Security Officers in the healthcare sector with a responsibility for electronic records and HIPAA compliance have lots to stay up to date with. In most of healthcare-related organizations across the country, thousands of electronic health records (ePHI) are being created every day before being used, transmitted and saved.
Ensuring the integrity of ePHI is a key element of compliance with HITECH and the HIPAA Security Rule; yet, when you look at the larger picture, the scale of the requirement is daunting. Not only does ePHI created and used within a group have to be safeguarded, but also ePHI transmitted outside of an organization´s network, and ePHI saved in the cloud.
Start by Completing a Risk Analysis
One of the main issues with electronic records and HIPAA compliance is that the technical, physical and administrative security measures of the HIPAA Security Rule were published three years before Amazon’s cloud-based web services were made available, and four years before the first Apple iPhone was put on the market. At the time, mHealth apps such as Fitbit were still many years away.
Therefore, in order to spot issues relating to electronic records and HIPAA compliance in a modern healthcare environment, Security Officers must conduct an accurate assessment of potential risks and flaws. The manner of risks typically falls into three categories:
- Unauthorized sharing, modification of deletion of ePHI (both malicious and accidental).
- IT down time due to man-made or natural disasters.
- Business Associates and the failure to complete proper due diligence.
Each category has a huge scope for possible breaches of ePHI and covering everything related to electronic records and HIPAA compliance is a huge job. Some Covered Entities have inventoried and reviewed the use and disclosure of all PHI (not just ePHI) as part of their attempts to adhere with the HIPAA Privacy Rule, and this level of data can be invaluable for risk analysis.
Review Your Current Security Efforts
Once the dangers have been identified and documented, the next step is to assess the group’s current security measures. Both technical and non-technical security measures have to be reviewed in order to determine whether the security measures made necessary by the HIPAA Security Rule are already in place and, if so, are they configured and used as intended.
The review will lead to a risk analysis, from which Security Officers will be able to establish whether certain dangers need to be addressed immediately, and what extra security measures and policies need to be put in place in the future. It is not advisable to make too many amendments to work practices at the same time, so the risk analysis can also be used to identify priorities.

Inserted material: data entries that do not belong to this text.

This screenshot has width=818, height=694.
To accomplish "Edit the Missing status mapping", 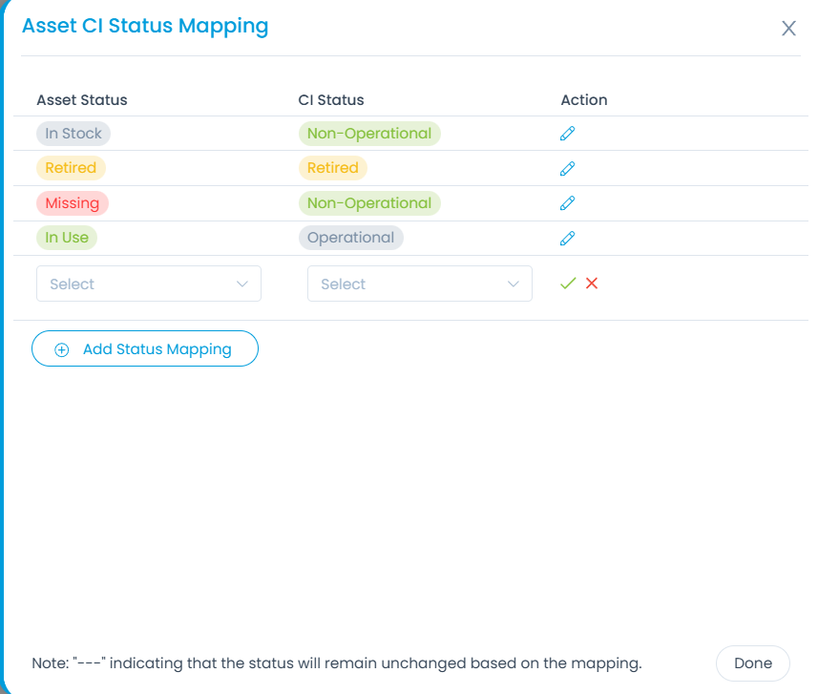I will (567, 202).
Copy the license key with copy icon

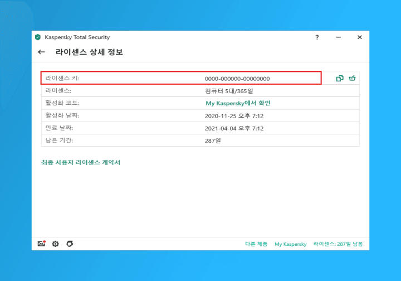pos(340,79)
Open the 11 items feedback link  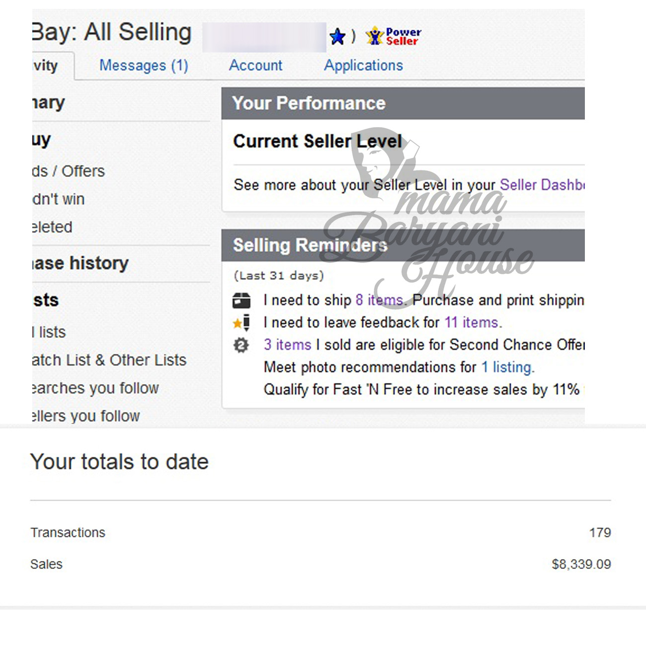point(472,323)
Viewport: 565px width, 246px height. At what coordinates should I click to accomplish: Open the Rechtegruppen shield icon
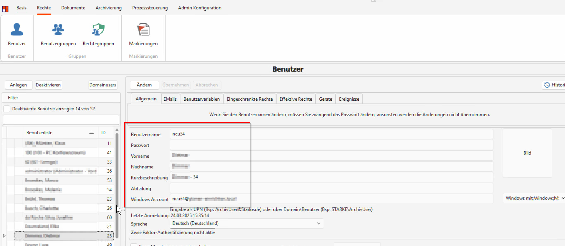coord(98,30)
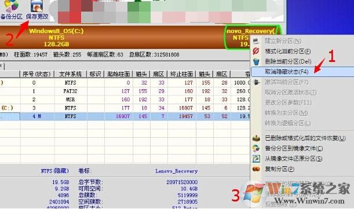Click the 格式化当前分区 red icon

[256, 51]
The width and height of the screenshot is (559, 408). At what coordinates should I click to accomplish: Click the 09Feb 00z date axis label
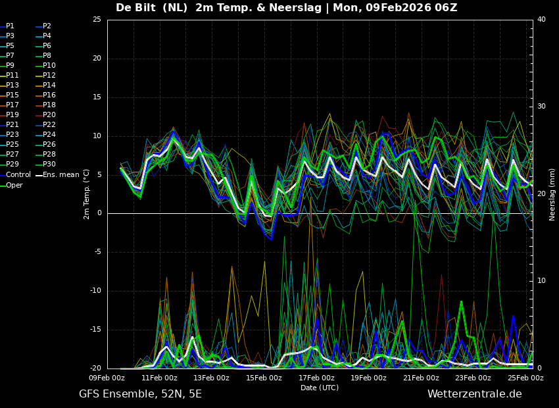pyautogui.click(x=107, y=378)
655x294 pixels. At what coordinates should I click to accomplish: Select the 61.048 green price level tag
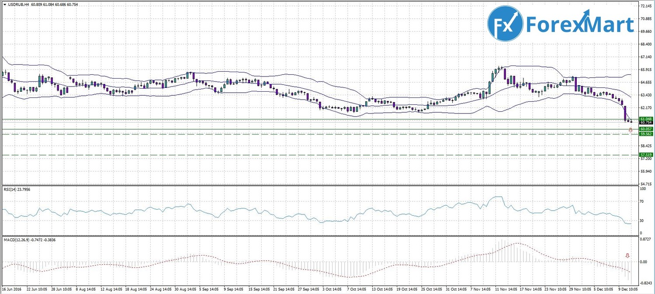coord(645,119)
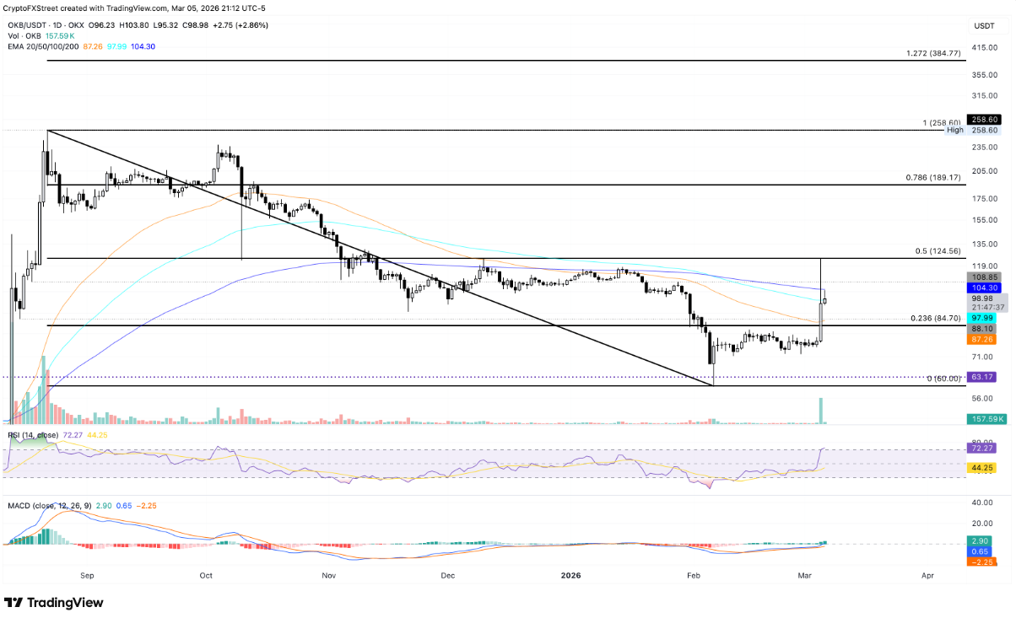Click the USDT currency label above price axis

point(983,25)
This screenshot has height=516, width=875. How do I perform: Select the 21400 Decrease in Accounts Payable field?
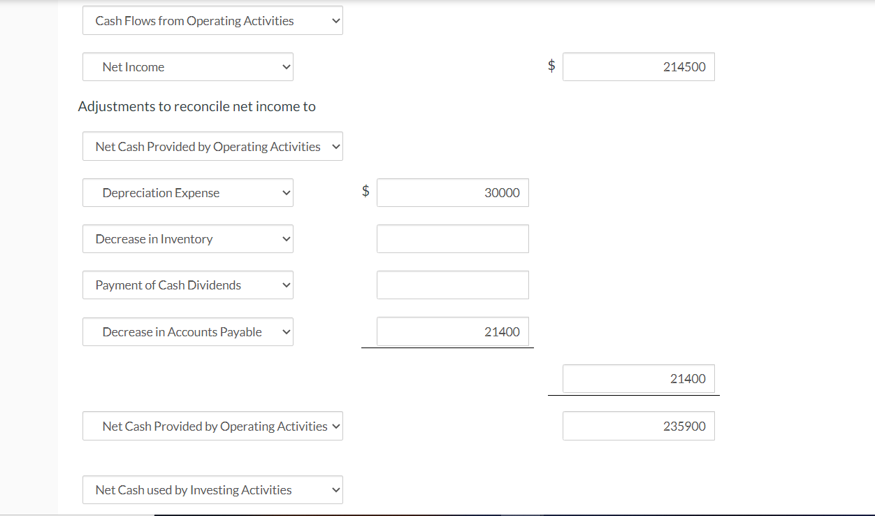tap(452, 331)
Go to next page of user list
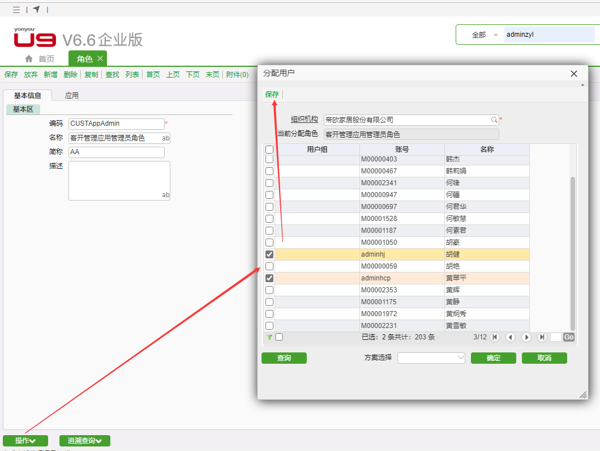 [x=526, y=337]
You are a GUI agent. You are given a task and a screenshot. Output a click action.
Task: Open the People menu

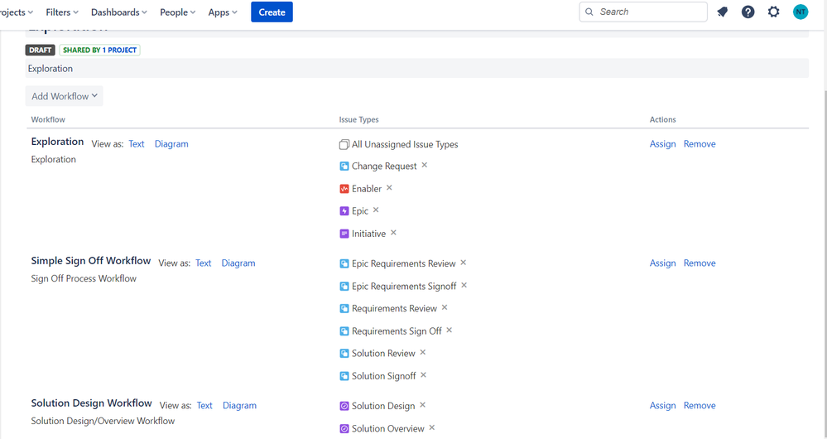point(178,12)

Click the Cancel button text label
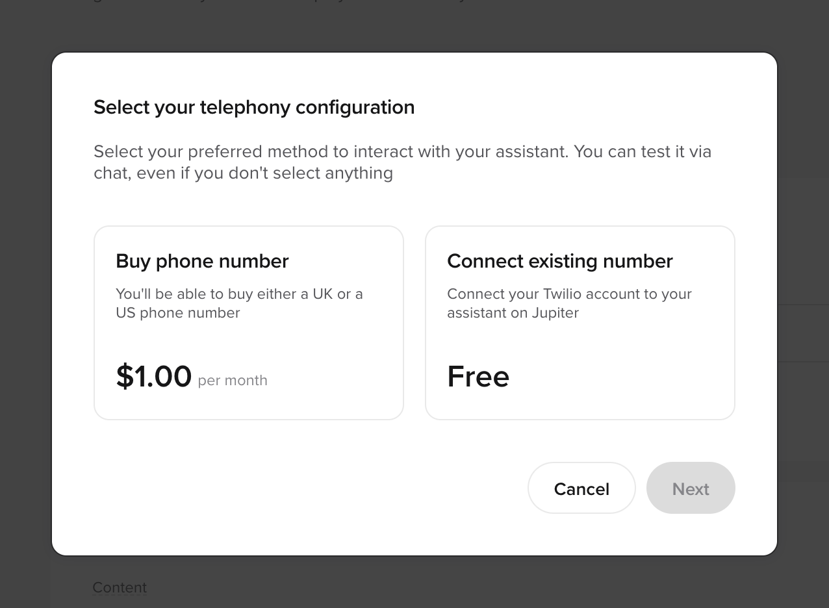tap(581, 488)
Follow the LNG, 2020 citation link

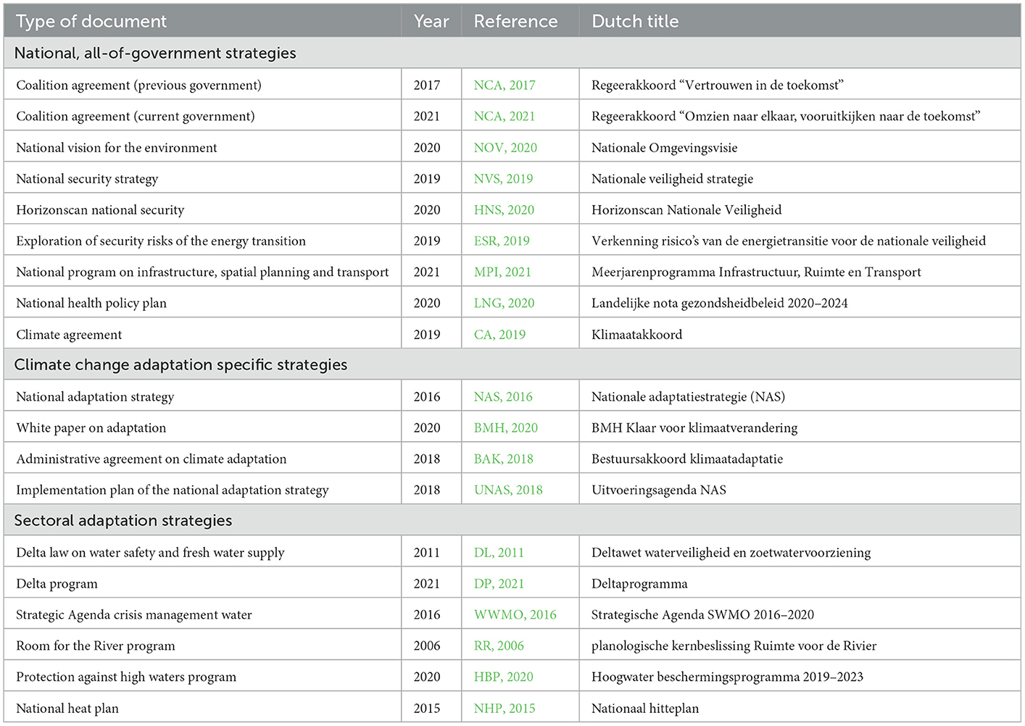[504, 304]
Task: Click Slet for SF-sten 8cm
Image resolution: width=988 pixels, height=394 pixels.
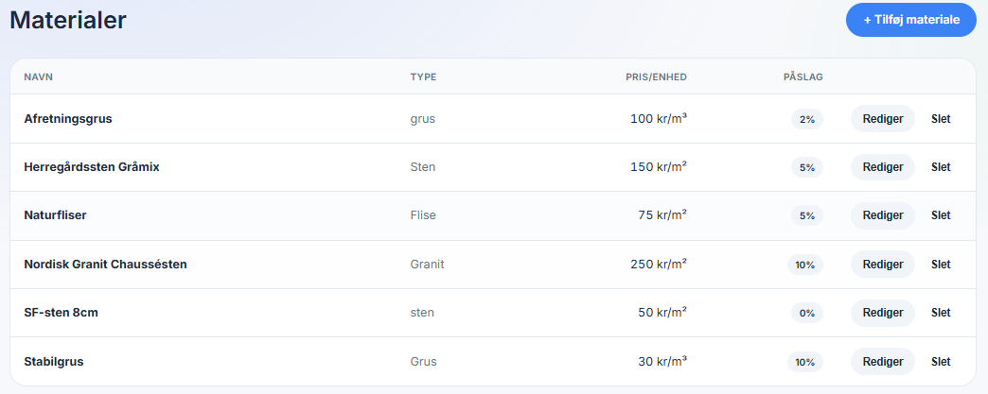Action: point(941,313)
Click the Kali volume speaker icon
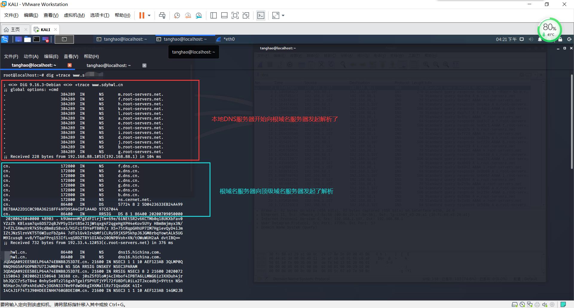This screenshot has width=574, height=308. pos(531,39)

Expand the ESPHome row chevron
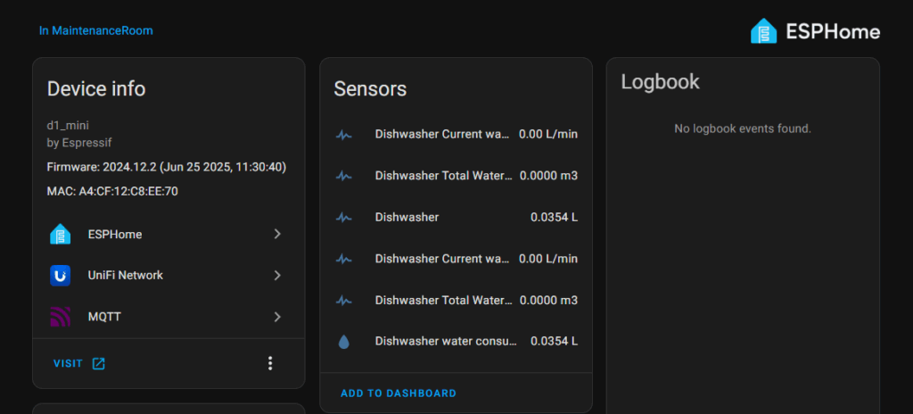[277, 234]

HHS has Published Guidance on Cloud Computing
As part of its “special topics for HIPAA professionals” series, the US Department of Health & Human Services (HHS) has published guidance for Covered Entities and Business Associate on Cloud Computing. This area of electronic records and HIPAA compliance is changing all the time and – as with the HIPAA Security Rule – HHS – does not endorse specific technologies to secure the integrity of ePHI.
The same rules are in place for electronic records and HIPAA compliance as if a medical expert was sharing PHI in paper format. Covered Entities are expected to carry out due diligence on the Business Associate (in this scenario the Cloud Services Provider), a Business Associate Agreement must be present, and the Business Associate is responsible for notifying the Covered Entity of any violation of ePHI.